Wayne Karlin’s Wandering Souls
The last seven words in Michael Herr’s bestseller Dispatches lament: “Vietnam, Vietnam, Vietnam, we’ve all been there.” Well, yes and no.
In Wayne Karlin’s most recent book Wandering Souls, the College of Southern Maryland teacher and Marine Corps Viet Nam veteran shows us finely detailed frames of what most of us never knew about that war — while reminding us what we perhaps have always known about that war. Or any war. War’s slogging nature is one of those truths, and you find it not only in Wandering Souls but also in the reportage following this week’s Wikileaks’ revelations about our current war in Afghanistan.

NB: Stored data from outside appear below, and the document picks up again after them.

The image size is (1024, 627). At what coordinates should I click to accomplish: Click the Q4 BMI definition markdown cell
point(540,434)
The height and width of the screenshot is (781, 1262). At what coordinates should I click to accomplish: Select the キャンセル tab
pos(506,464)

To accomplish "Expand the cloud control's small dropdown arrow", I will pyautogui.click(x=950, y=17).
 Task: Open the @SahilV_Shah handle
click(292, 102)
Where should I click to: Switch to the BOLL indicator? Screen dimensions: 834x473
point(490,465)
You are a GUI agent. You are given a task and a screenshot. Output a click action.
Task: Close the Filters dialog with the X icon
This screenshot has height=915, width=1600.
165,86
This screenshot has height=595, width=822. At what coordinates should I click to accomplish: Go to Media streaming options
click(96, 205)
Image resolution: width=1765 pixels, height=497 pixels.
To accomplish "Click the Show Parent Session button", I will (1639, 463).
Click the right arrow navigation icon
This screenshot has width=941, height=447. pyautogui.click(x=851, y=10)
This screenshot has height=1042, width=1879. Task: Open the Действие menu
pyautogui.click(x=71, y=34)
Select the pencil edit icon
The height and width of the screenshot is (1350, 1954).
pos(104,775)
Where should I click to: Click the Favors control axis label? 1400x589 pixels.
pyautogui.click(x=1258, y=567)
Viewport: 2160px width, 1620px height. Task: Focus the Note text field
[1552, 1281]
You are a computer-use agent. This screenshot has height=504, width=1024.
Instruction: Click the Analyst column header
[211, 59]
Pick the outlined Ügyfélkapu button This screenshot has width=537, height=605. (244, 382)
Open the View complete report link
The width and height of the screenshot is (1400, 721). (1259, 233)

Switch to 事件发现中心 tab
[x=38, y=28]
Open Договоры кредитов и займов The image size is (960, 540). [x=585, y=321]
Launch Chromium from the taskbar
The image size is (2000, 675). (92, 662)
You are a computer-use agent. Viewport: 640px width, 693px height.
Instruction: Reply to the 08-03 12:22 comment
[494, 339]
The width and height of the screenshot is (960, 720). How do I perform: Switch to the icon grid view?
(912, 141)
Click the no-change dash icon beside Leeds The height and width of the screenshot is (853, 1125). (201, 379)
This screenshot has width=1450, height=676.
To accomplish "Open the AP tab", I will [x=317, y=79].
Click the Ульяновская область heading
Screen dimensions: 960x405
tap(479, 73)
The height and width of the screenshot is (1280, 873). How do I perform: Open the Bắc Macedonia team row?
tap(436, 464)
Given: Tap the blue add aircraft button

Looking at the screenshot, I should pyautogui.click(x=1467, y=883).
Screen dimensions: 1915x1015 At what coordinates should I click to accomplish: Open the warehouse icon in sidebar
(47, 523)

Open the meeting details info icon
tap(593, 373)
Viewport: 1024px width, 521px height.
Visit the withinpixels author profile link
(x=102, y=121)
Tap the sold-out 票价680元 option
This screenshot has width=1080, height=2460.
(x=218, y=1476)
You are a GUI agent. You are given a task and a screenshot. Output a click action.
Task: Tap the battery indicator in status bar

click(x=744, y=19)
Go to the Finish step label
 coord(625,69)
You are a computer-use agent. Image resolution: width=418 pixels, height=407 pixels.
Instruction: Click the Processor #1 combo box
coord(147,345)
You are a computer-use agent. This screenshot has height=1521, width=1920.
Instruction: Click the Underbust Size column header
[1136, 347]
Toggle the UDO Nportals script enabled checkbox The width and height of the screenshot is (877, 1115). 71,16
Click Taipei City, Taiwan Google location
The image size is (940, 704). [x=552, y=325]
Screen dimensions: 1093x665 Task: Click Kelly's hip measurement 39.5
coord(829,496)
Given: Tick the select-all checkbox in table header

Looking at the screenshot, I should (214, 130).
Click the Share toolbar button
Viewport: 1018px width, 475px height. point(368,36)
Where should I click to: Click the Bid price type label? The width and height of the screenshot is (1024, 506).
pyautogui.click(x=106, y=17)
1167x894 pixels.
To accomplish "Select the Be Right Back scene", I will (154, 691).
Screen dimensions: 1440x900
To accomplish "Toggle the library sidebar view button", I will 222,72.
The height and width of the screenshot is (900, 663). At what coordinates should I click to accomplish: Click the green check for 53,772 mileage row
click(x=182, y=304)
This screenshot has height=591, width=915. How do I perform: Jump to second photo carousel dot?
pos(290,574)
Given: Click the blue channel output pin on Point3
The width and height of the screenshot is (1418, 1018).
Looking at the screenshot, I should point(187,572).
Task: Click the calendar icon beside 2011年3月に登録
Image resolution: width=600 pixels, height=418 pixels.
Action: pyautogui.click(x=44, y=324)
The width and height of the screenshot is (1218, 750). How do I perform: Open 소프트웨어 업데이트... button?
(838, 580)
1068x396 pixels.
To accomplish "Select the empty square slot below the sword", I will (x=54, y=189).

As is so often true of so many things, it comes down to a story.
In this non-fiction action story, Karlin recounts the day in 1969 that Homer Steedly Jr., a young Army lieutenant from South Carolina’s swamplands, turned a bend on a trail. Thirty feet ahead was a young medic named Hoang Ngok Dam, also from a rural village. Their eyes met. In the contest of who could move his rifle into shooting position, Steedly won. Dam died.
Steedly approached and kicked away Dam’s weapon. By procedure, he went through pockets of Dam’s neat, starched and now-bloodied uniform. He found a personal notebook, IDs and other papers. By procedure, these items went to an intelligence unit to be assessed. Contradicting procedure, Steedly asked a friend to retrieve Dam’s personal property. He got it, boxed it and sent it to his mother in South Carolina.
The first of 30-some years before Steedly again held Dam’s notebook was spent in war against a foreign enemy. By all military accounts, he succeeded, rising through ranks and leading men. Much of the remainder of those decades, in a soldier’s story as sad as it is common, Steedly spent in a war with himself.